The news that the Governor of Borno State in Nigeria has requested the help of neighbouring Chad’s military to defeat Boko Haram, came as a humbling yet welcome move to all those working for peace and justice in Africa.
That the news came around October 1st, Nigeria’s sixtieth anniversary of independence from Britain, made the irony all the more emphatic. Archbishop Augustine Akubeze, lamenting the raging persecution of Christians in the country, has even warned that Nigeria is at risk of “total collapse” on what should be a day of celebration.
It shows how embarrassingly short President Buhari’s efforts have been against the Islamist insurgency picking up rapid pace on his own turf. It is always a sign of incompetence for a state governor to request foreign military support to solve domestic troubles, not least when that foreign power is Chad, itself struggling with a similar crisis and boasting insufficient military power to tackle a dynamic and expansionist caliphate.
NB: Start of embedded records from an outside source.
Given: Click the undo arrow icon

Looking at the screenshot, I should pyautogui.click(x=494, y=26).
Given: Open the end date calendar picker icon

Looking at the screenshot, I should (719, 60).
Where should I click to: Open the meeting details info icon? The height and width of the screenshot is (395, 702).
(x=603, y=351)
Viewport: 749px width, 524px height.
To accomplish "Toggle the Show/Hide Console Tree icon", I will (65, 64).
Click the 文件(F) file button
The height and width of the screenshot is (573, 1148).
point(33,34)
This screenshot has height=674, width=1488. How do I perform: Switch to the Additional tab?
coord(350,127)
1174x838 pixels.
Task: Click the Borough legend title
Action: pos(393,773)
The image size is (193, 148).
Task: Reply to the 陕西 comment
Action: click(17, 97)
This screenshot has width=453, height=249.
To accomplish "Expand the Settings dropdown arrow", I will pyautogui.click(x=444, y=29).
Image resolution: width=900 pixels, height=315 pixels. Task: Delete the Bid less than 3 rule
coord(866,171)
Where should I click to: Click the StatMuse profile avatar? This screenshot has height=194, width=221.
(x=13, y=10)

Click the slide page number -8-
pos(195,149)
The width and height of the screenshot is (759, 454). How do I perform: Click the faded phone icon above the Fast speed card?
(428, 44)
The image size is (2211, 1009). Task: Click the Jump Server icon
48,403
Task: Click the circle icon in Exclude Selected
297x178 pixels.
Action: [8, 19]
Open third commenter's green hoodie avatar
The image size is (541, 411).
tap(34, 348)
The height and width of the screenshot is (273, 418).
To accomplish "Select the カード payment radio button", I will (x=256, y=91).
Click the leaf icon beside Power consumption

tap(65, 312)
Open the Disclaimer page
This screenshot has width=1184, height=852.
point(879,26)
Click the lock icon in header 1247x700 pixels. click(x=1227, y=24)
Suspected Boko Haram insurgents attacked the convoy of Babagana Zulum, the Borno Governor, twice in recent weeks. It is clear that the devastation wrought by decades of failure to quell Islamist infiltration into Nigeria’s schools, villages and government is now spilling out into unrestrained aggression even on political leaders.
It is hardly a secret that the Nigerian government’s military efforts against Islamic State West Africa (ISWAP) and Boko Haram have been substandard at best. Nigeria’s security forces have even been accused of corruption in precisely the areas where Boko Haram is strongest whilst the International Criminal Court (ICC) are still expecting the government to respond on allegations of international crimes by its soldiers.
For years now, Nigeria’s military performances have been masterclasses in low morale, unprofessionalism, insufficiency and incompetence. For this reason, and given the urgency of the crisis, foreign military aid is indispensable for a President who has waited and procrastinated too long to end this devastation on his own terms.
Support from Chad is necessary for Nigeria to defeat Boko Haram and restore peace and justice to Africa’s largest economy. After all, the counter-offensive against organised terrorism is an international concern, as the emerging Islamist caliphate crosses several Sahelian borders and is politically subversive. But Chad’s help is insufficient without the vital non-tokenistic input from The UK. The UN and the African Union must also play their part by providing peace keeping troops and military support to bring an end to this long drawn out insurgency and insecurity. We are too late in the game to keep on passively discussing and reviewing the well-documented bloodshed, and too many Nigerians have died and will continue to if the international community refuses to show muscle.
The UK’s approach could be diplomatic, economic and military, combining the kind of human rights sanctions recently imposed on key abusers from Russia and North Korea, with military firepower of the sort currently set to be applied in Mali. ComRes polling commissioned by the humanitarian organisation I lead, PSJ UK, suggests such measures are not unpopular with the British public.
The problems of Nigeria are the problems of the world, because what happens in Africa and its largest nations rarely stays there. If you are not convinced, look no further than the tragic consequences of the tidal wave of illegal and often dangerous immigration into Europe these past ten years.
It is often said that if you want peace, prepare for war. Each sunset over the Sahel brings further confirmation of how true this is. I just hope that sixty years on from independence, Nigeria does not become subject to a very different empire to the one it became independent from.